We write to emphasize the urgent need for FEMA to quickly deliver the widest possible range of transitional housing units to the areas of Oregon impacted by the ongoing wildfires. While we appreciate the logistical challenges underpinning transitional housing delivery as part of the broader FEMA response, the scale and timing of the destruction caused by fires across Oregon demands a broad and immediate deployment of transitional housing options from the federal government, including manufactured housing units.

As you are undoubtedly aware, Oregon has declared a State of Emergency because of the recent wildfires, and the President, acting on the recommendation of FEMA’s Region 10 Administrator, approved the state’s Major Disaster Declaration on September 15th, 2020. These actions to unlock emergency disaster relief resources come in the wake of deadly fires fueled by straight line winds and dry environmental conditions. As of today, there were 11 active fires in Oregon with more than 968,556 acres burned.
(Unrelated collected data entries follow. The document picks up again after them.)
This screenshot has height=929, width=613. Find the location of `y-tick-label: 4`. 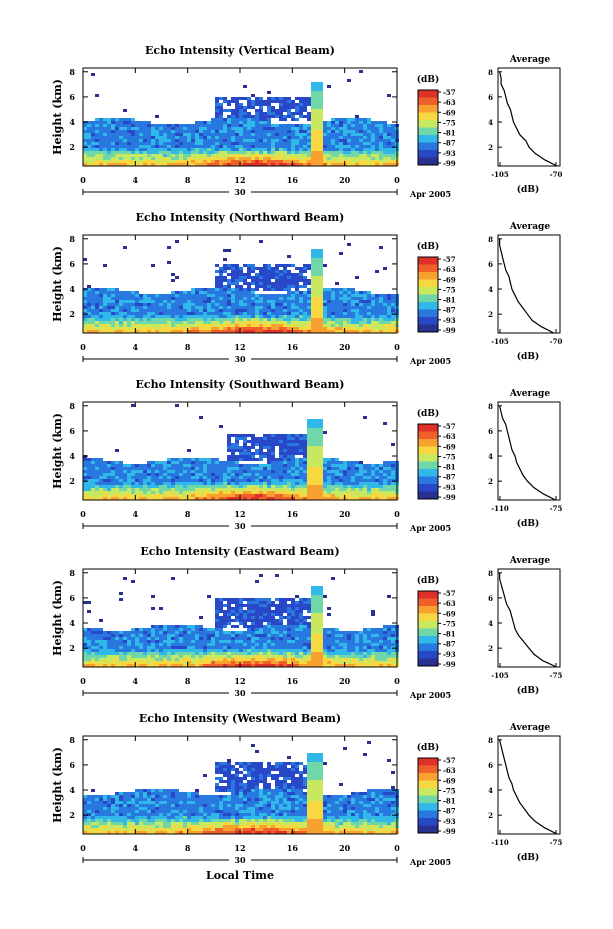

y-tick-label: 4 is located at coordinates (72, 289).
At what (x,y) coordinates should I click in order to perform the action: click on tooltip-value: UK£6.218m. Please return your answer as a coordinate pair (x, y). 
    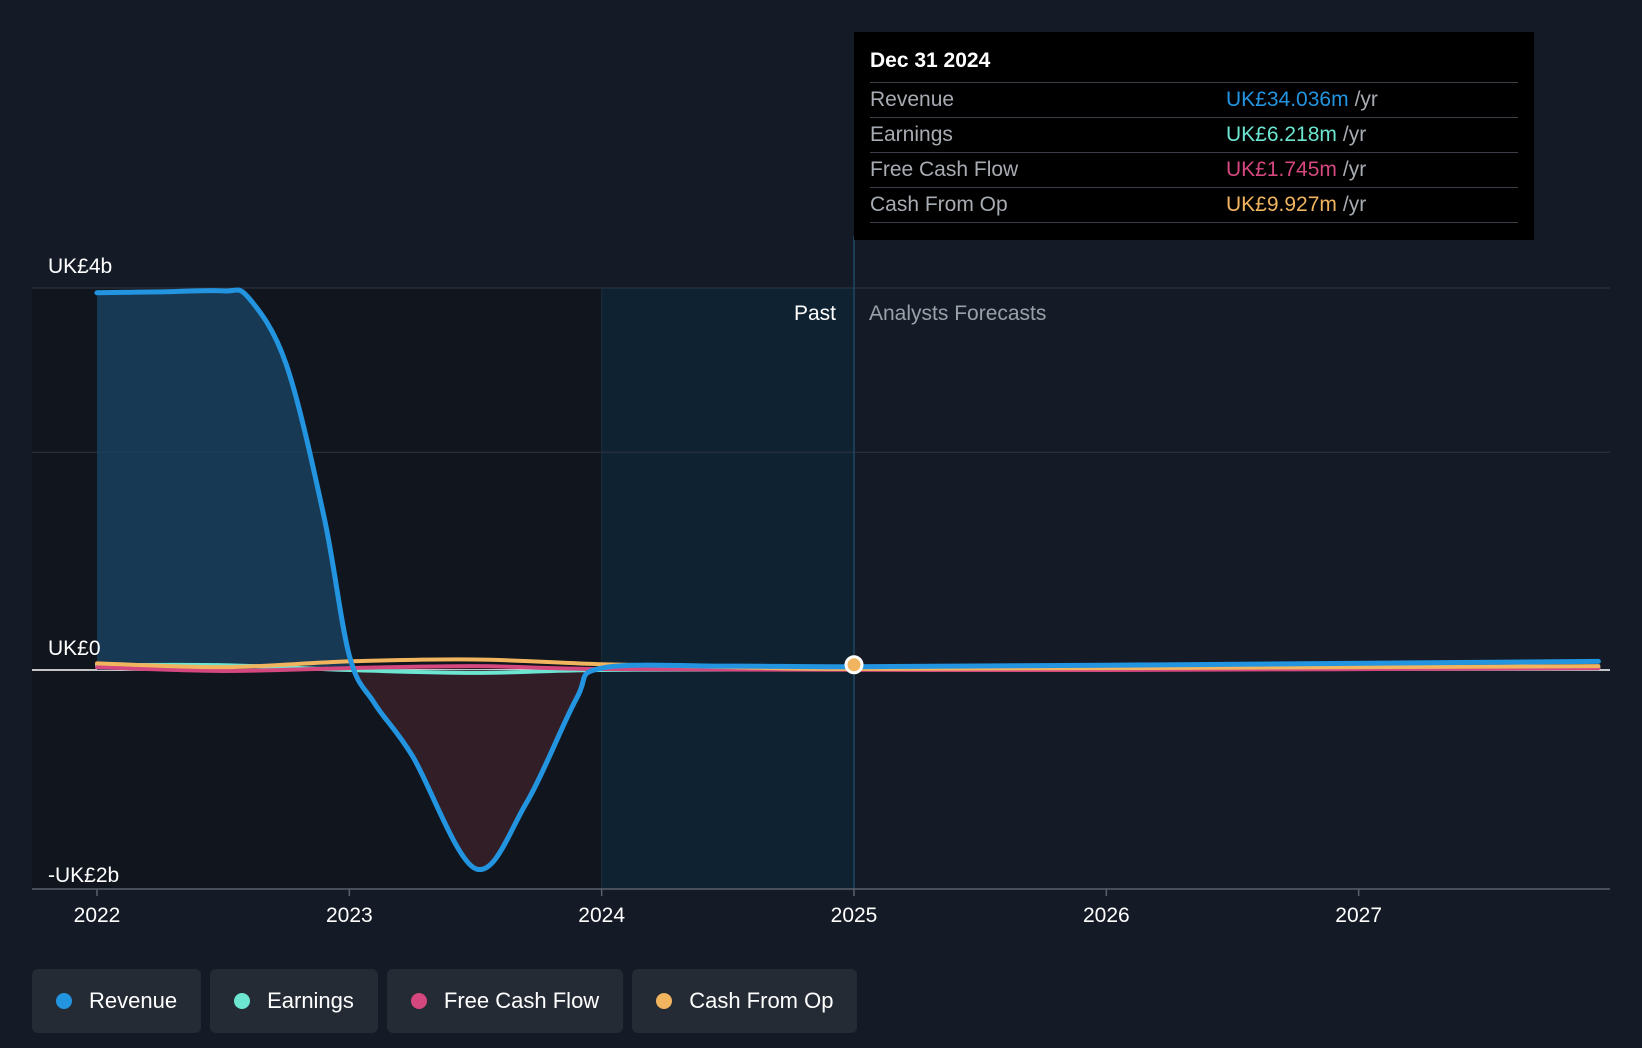
    Looking at the image, I should click on (1282, 134).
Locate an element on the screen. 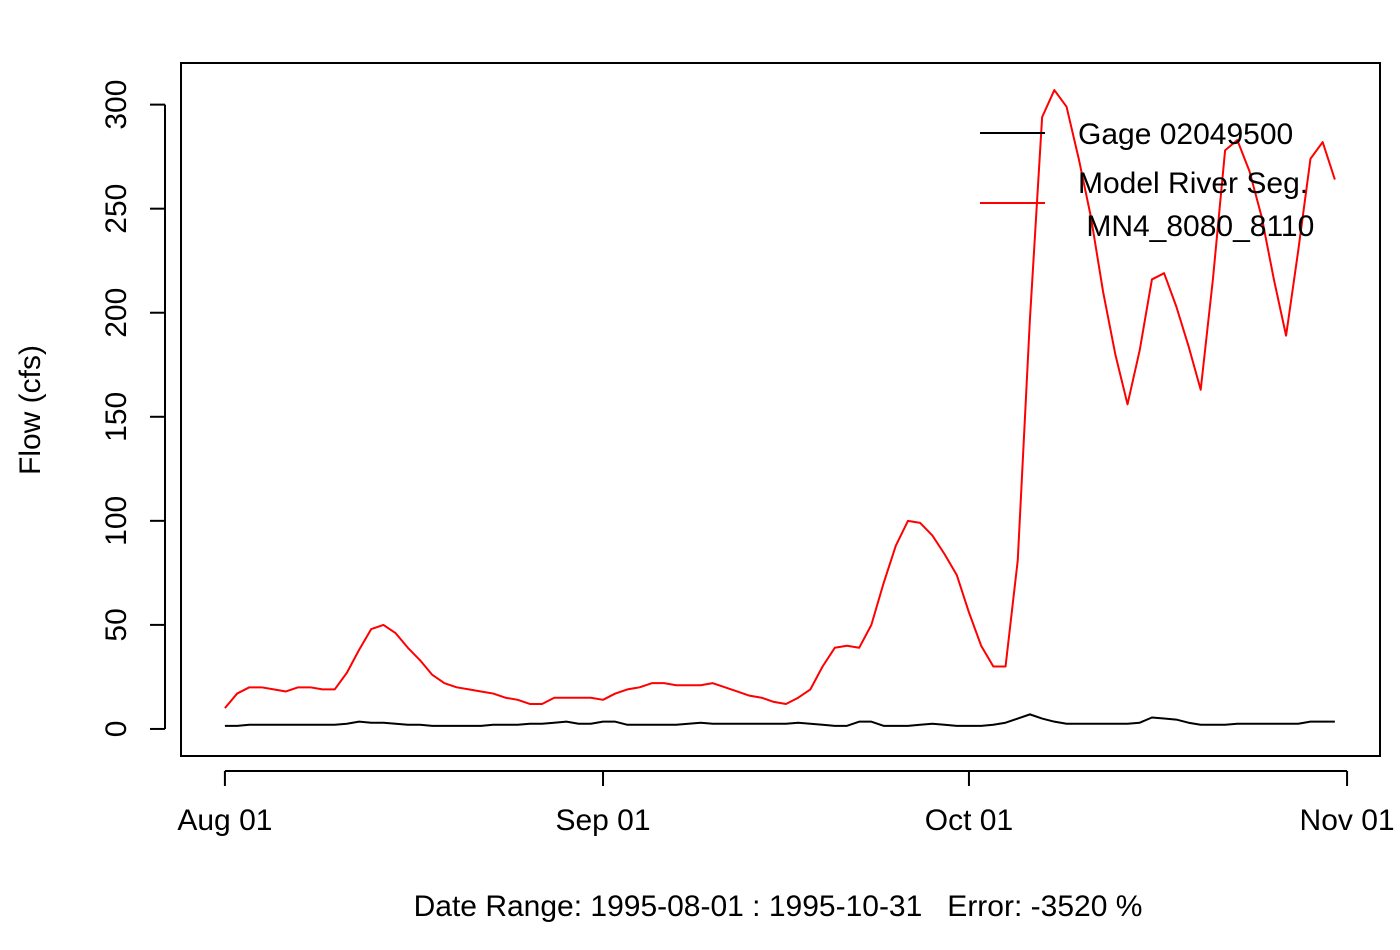 The width and height of the screenshot is (1400, 950). legend-label: Gage 02049500 is located at coordinates (1186, 134).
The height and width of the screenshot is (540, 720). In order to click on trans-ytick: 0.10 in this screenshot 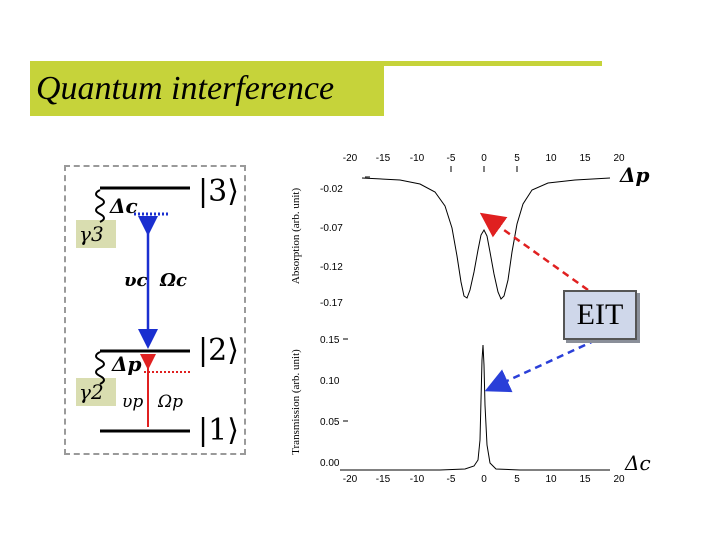, I will do `click(330, 382)`.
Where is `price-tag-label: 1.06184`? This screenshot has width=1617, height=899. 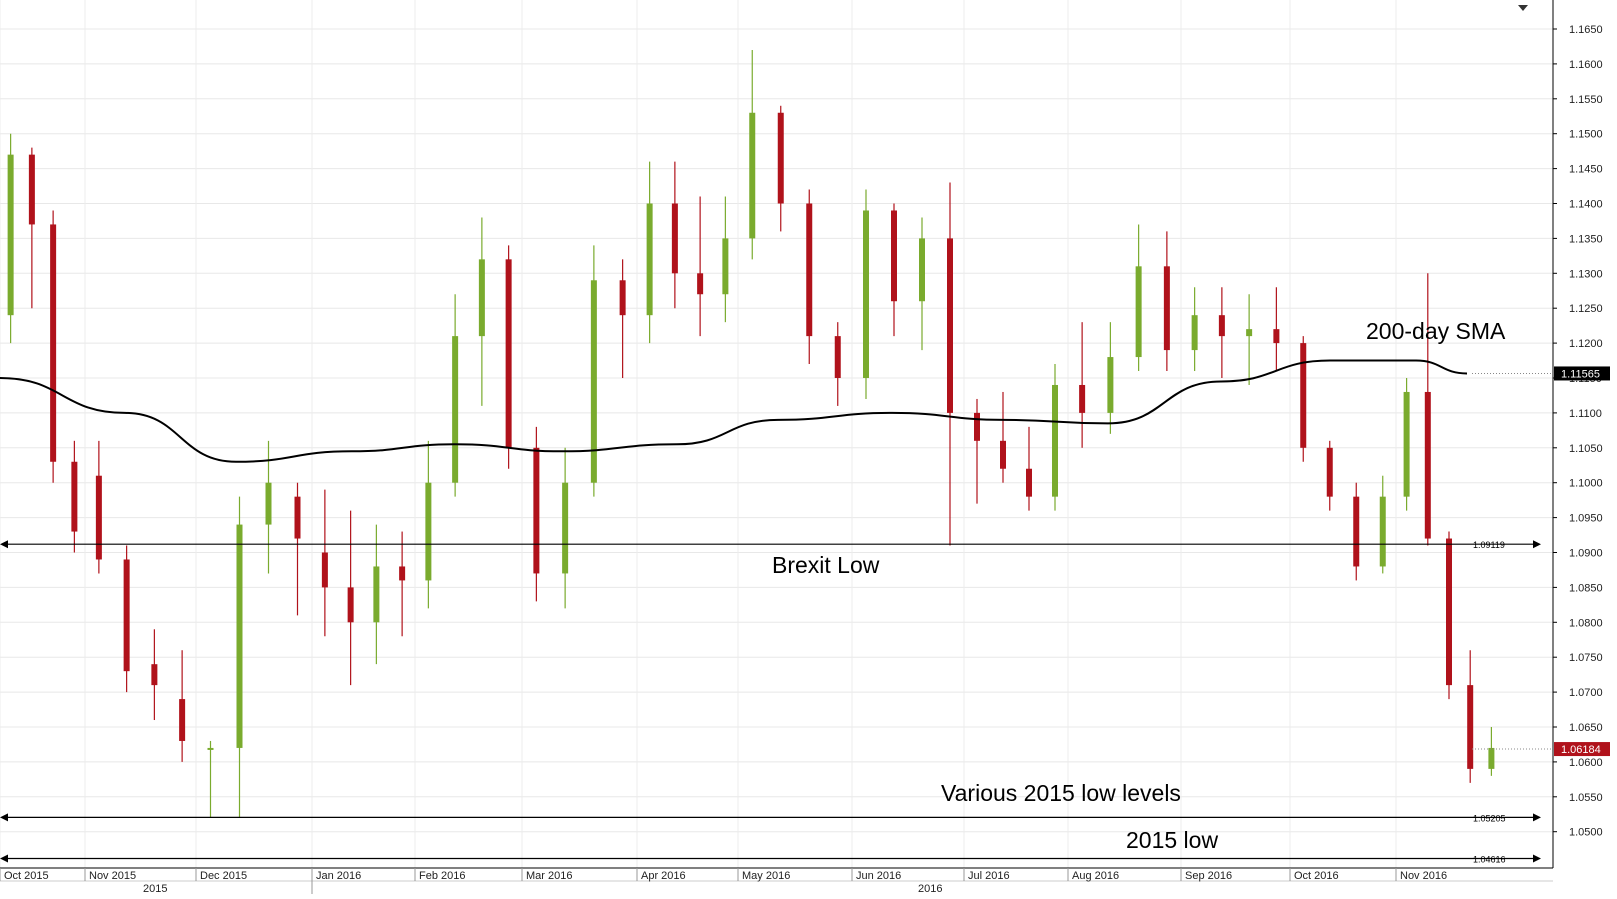
price-tag-label: 1.06184 is located at coordinates (1581, 750).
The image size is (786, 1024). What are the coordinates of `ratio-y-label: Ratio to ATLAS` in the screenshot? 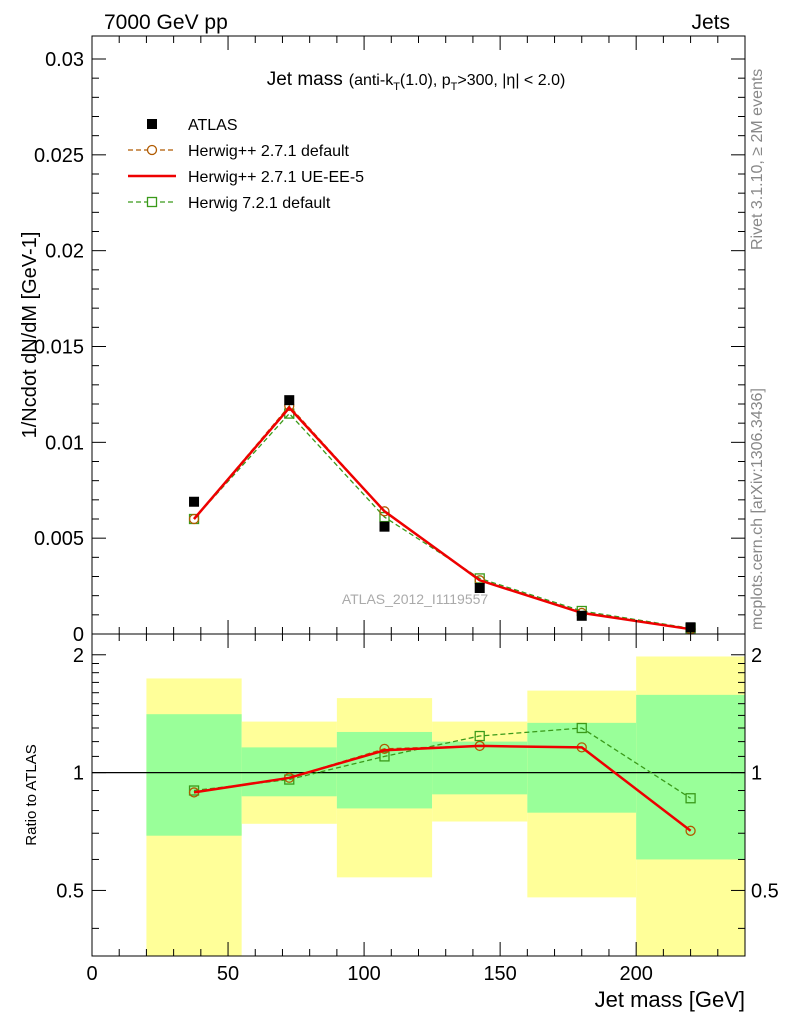 It's located at (32, 794).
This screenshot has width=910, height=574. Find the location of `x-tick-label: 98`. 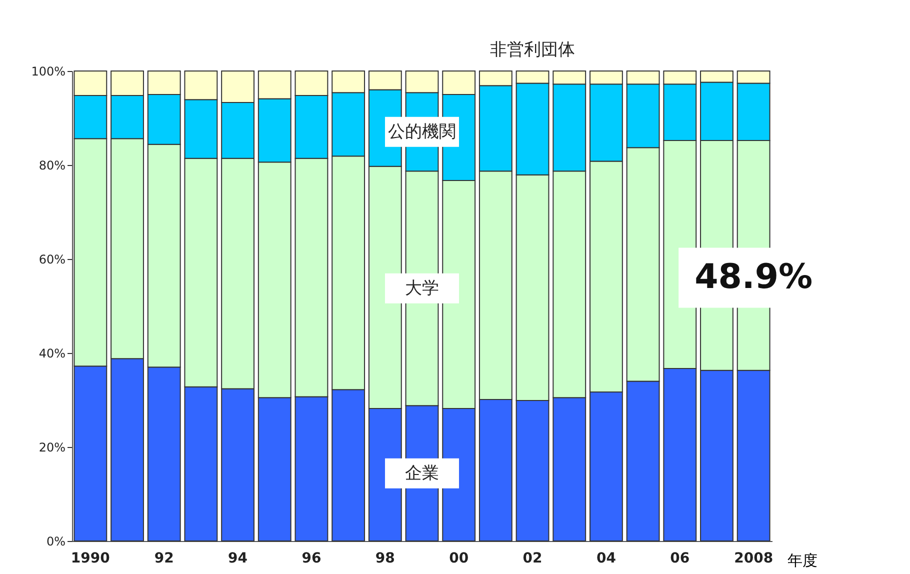

x-tick-label: 98 is located at coordinates (385, 558).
The fires, which have leveled entire communities and neighborhoods, have had a particularly devastating impact on Oregon’s already strained affordable housing stock. This is especially true in multiple cities and towns throughout Southern and Central Oregon, the mid-Willamette Valley, Santiam Canyon, and the North Coast. At most recent count, more than 2,350 residential structures have been destroyed in the Southern Oregon communities of Phoenix and Talent, including numerous manufactured housing communities and federally financed properties that have historically served low-income residents, seniors, and farmworkers.

With several large fires still burning across the state, the full scale of damage will not be known for several weeks. What we do know is that thousands of families have lost their homes and will be in need of transitional housing and longer term relief. Hotels in the area are already stretched thin hosting evacuees in addition to people impacted by the COVID pandemic, and with winter approaching the need for non-congregate shelter to house the unsheltered will also increase. Without prompt deployment of robust transitional housing options to ensure affordable, stable housing as the rebuilding process begins, many working families who have lost their homes will be left with difficult choices about whether they can afford to leave or stay in their communities.

These decisions will not only affect their families, but also have implications for their employers, their school districts, and the local economy. While we remain supportive of FEMA’s commitment to deliver all appropriate forms of housing assistance to impacted communities, the destruction we have observed on the ground requires a particularly robust—and swift—transitional housing component.